Choix de rentrer dans un maquis ?
« J’avais 22 ans. J’ai refusé de partir travailler en Allemagne. Ma tentative pour passer en Espagne a échoué. J’ai donc dû me cacher en tant que réfractaire au STO… »
– Naissance de ce maquis ?
« Pour entrer dans un maquis, il fallait offrir certaines garanties et prendre contact avec un groupe de résistance… Le 1er camp où je suis allé se trouvait à Clergoux. J’ai été désigné pour faire un stage de cadres de la Résistance à Fanlac à côté de Montignac. J’ai eu pour mission d’organiser un camp dans la région que je connaissais bien… Ma tante, Madame Chastre, qui habitait Saint-Solve m’avait caché au début de ma clandestinité. En octobre 43, on m’a envoyé une dizaine de résistants qui sortaient d’un maquis de la région de Brive. Des gens de la région, de Saint-Solve, que je connaissais bien (Monsieur Pierre Larivière, Monsieur Rémy Pommepuy…) m’ont aidé à installer le camp. J’ai contacté des gens pour nous prêter des outils, du matériel de construction. J’ai cherché des personnes susceptibles de nous ravitailler…

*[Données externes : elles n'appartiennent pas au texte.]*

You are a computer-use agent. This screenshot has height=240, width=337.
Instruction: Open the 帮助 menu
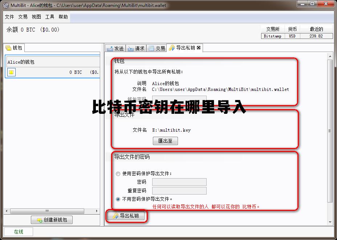[63, 17]
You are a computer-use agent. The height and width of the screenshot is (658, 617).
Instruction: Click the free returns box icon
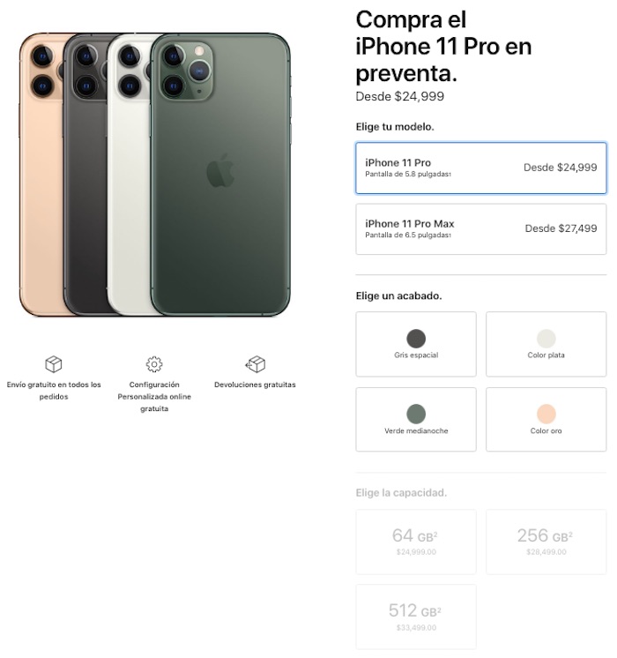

Témoignage de Mr Jean BOYER, (80 ans en avril 2002) :

« Je suis parti en mai 1943 en compagnie de 3 copains pour essayer de passer en Espagne. J’ai été arrêté à Saint- Girons en Ariège… Nous avons été amenés dans un camp de concentration près de Toulouse… En Août 1943, nous sommes partis pour aller en Allemagne mais nous nous sommes évadés en gare de Limoges. Je suis parti donc dans le maquis… Je suis allé à l’école des cadres de Montignac en décembre 1943. Après le stage, j’ai débuté à Aubazine en Corrèze… Après, comme je voulais me rapprocher de la Dordogne, j’ai été envoyé faire la liaison entre le groupe « Jean Robert », celui de Juillac et celui de Pompadour. Nous avons vécu 7 à 8 mois dans le Vaysse…
Je connaissais très bien à Saint-Solve, Monsieur Pierre Larivière, Monsieur Guérin bien sûr, Madame Villeneuve qui nous servait de maison de réconfort et qui nous faisait des chaussettes, Jeannette Vigier et sa mère. »

Témoignage de Mr Henri GOUNET :

« J’avais 17ans. Je travaillais comme valet de ferme chez des gens qui ravitaillaient des maquis. Je portais des messages. A la fin, on m’a conseillé à moi aussi de me cacher… »

Choix du Vaysse?
« Il fallait un terrain propice, que le propriétaire soit acquis à la Résistance et qu’un repli soit facile. » (Monsieur Guérin)
« Le Vaysse avec ses taillis très branchus et pentus se révélait protecteur »
(Monsieur Gauthier)

Cette région boisée, traversée par des cours d’eau encaissés, difficile d’accès et offrant de nombreuses possibilités de fuite, convenait à l’implantation d’un camp.